Apple hit by chip and supply chain woes; warns that impact will get worse
Image credit: Apple
The global supply chain pinch cost Apple $6bn in sales during the company's fiscal fourth quarter, falling short of Wall Street expectations, according to chief executive Tim Cook, who said that the ongoing impact will be felt even worse during the current holiday sales quarter.
Speaking to Reuters, Cook said that the last quarter, ended September 25, had "larger than expected supply constraints" as well as pandemic-related manufacturing disruptions in South-East Asia. While Apple had seen "significant improvement" by late October in those South-East Asian facilities, the chip shortage has persisted and is now affecting "most of our products," Cook added.
"We're doing everything we can do to get more [chips] and also everything we can do operationally to make sure we're moving just as fast as possible," he said.
Cook said that chips made with older technology remain the key supply constraint. He said that Apple remains unsure whether the shortages will ease after the holiday shopping season.
"Most of what we design are leading-edge (chip manufacturing) nodes, but all of the products have some legacy node components in them as well. And so that (shortage) continues into (fiscal) Q1, and we'll see what it looks like beyond that. It's very difficult to call".

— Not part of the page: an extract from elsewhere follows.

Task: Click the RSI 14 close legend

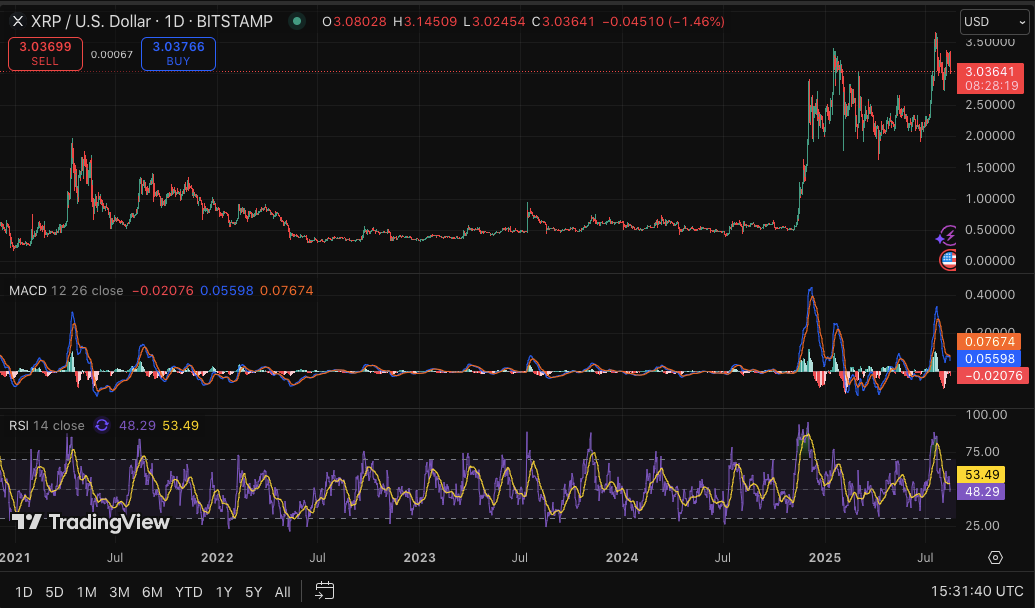Action: tap(47, 425)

Cook said Apple expects year-over-growth for its quarter ending in December. Analysts expect growth of 7.4 per cent to $119.7bn, although some analysts have acknowledged that they underestimated the effect of the chip shortage and the supply chain issues on technology companies such as Apple.
"We're projecting very solid demand growth year over year. But we are also predicting that we're going to be short of demand by larger than $6bn," Cook said.
Apple said fourth-quarter iPhone sales were $38.9bn, just short of its estimates of $41.5bn. Apple had warned investors in July that chip constraints would start to hit its iPhone and iPad line-ups for the first time in the fourth quarter of 2021.
Despite the chip challenge, Apple was still able to reach above-expectations sales led by its iPhone 12 models, as well as strong sales of Mac computers ($9.2bn) and iPads ($8.3bn) for working and learning from home during the pandemic, helping to exceeding expectations in those segments.
The company announced a new September quarter record yesterday (Thursday) of $83.4bn with revenue up 29 per cent year-on-year, thanks largely to Services (including the App Store, which hit $18.3bn in revenue, up 26 per cent) and Mac revenue reaching all-time highs.
“This year we launched our most powerful products ever, from M1-powered Macs to an iPhone 13 line-up that is setting a new standard for performance and empowering our customers to create and connect in new ways,” said Cook. “We are infusing our values into everything we make - moving closer to our 2030 goal of being carbon-neutral up and down our supply chain and across the lifecycle of our products and ever advancing our mission to build a more equitable future.”
Luca Maestri, Apple’s CFO, added: “Our record September quarter results capped off a remarkable fiscal year of strong double-digit growth, during which we set new revenue records in all of our geographic segments and product categories in spite of continued uncertainty in the macro environment.
“The combination of our record sales performance, unmatched customer loyalty and strength of our ecosystem drove our active installed base of devices to a new all-time high.”
During a post-earnings call with analysts, Cook noted that Apple had "set quarterly records in every geographic segment, with strong double-digit growth across the board," adding that the company has "earned nearly one-third of our revenue from emerging markets and doubled our business in India and Vietnam."
China has also proved especially lucrative for Apple, with sales there up a staggering 83 per cent to $14.6bn.
Apple posted its results shortly after retailer Amazon.com forecast its own holiday-quarter sales well below Wall Street expectations, citing labour supply shortages and the global supply chain issues in part. Amazon's third-quarter results were equally disappointing, with operating profit at the parent company down to $880m - its slowest sales growth in almost seven years.
Fortunately for Amazon, its hugely popular cloud computing platform Amazon Web Services (AWS) generated $4.88bn in operating income, helping the company avoid an overall loss for the quarter.
Commenting on the supply chain issues hampering shipments in the global smartphone market, and beyond, Jusy Hong, senior research manager for wireless devices at Omdia (a technology-focused research and advisory group), said: “The shortage of semiconductor-related components supply since the beginning of the year is affecting set shipments in the second half of the year, rather than in the first half. In particular, shipments from third-tier OEMs, which have less economies of scale than first-tier companies, are significantly decreasing."
According to Omdia data, the global smartphone market has contracted 11.1 per cent year-over-year, to 317.7 million units in 3Q 2021, compared to the 357.4 million units shipped in 3Q 2020. Samsung retained its number one position in Omdia's top 10 manufacturers list (based on shipment figures), although its handset shipment numbers slumped by 14.8 per cent year on year. Apple reclaimed the number two spot, with an increase of 22.7 per cent.
The spread of the Covid-19 Delta variant in India and Vietnam, where major production bases are located, has hit Samsung hard in particular.